The influences of pH, ionic strength and carbohydrates on the foaming and gelation properties of mucuna bean protein concentrate (MPC) were investigated. The protein concentrate was extracted by alkaline solubilization at pH8, followed by isoelectric precipitation at pH 4. The protein solubility–pH profile showed minimum solubility (19.4%) at pH 4.0 (iso electric point) and maximum solubility (96%) was obtained at pH 12. Foaming capacity increased as the sample concentration increased. Increase in sample concentration also enhanced foaming stability at the various times studied. pH had a pronounced effect on the foaming properties of MPC. At pH 4, MPC exhibited minimum foaming capacity and maximum foaming stability.

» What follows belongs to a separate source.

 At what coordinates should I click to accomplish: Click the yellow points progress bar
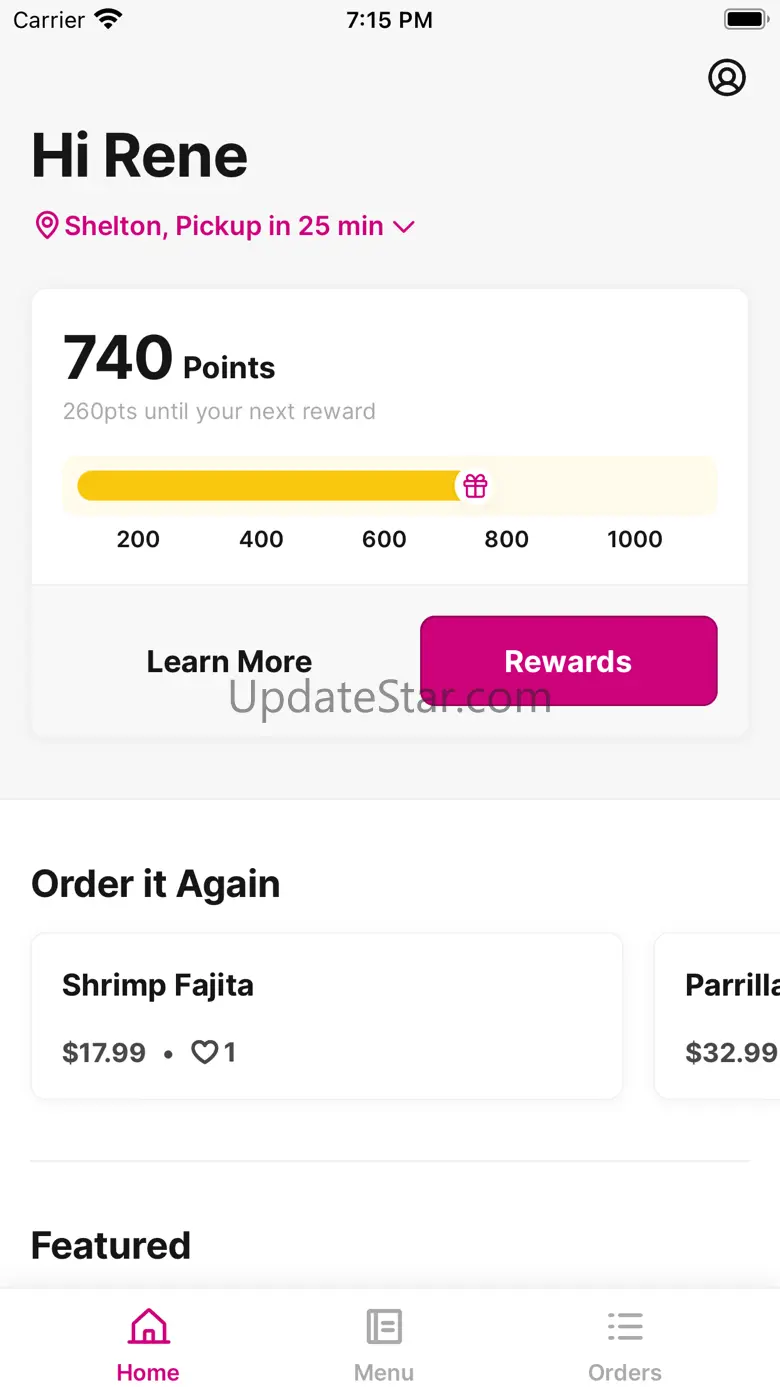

At lower pH values, there was enhanced foaming capacity and a reduction in the foaming stability. Alkaline media (pH 8 and 10) enhanced foaming but the foams were less stable. Sucrose, maltose, lactose and potato starch improved the foaming capacity and stability of the protein concentrate. Increase in ionic strength, from 0.1 to 0.4 M, improved foaming capacity and stability, while further increase beyond the ionic strength resulted in a reduction of the foaming properties. In all cases studied, gelation improved with increases in concentration of the protein concentrate in the media. Gelation properties were reduced in alkaline and acidic media, except at pH 4, where least gelation concentration endpoint (LGE) was 8. Gelation properties of MPC improved in the presence of carbohydrates in the mixture. Gel-forming properties also increased with increases in ionic strength of the media from 0.1 to 0.4 M, while further increase, from 0.6 to 1.0 M, reduced the gelation properties of MPC. Five polypeptide protein sub-units, at apparent molecular weights of 200, 116, 82, 63, and 59 kDa, were obtained from polyacrylamide gel electrophoresis under non-reducing conditions (without 2-mercaptoethanol). In addition, two other sub-units, at apparent molecular weights of 97 and 40 kDa, were obtained under reducing conditions (with 2-mercaptoethanol).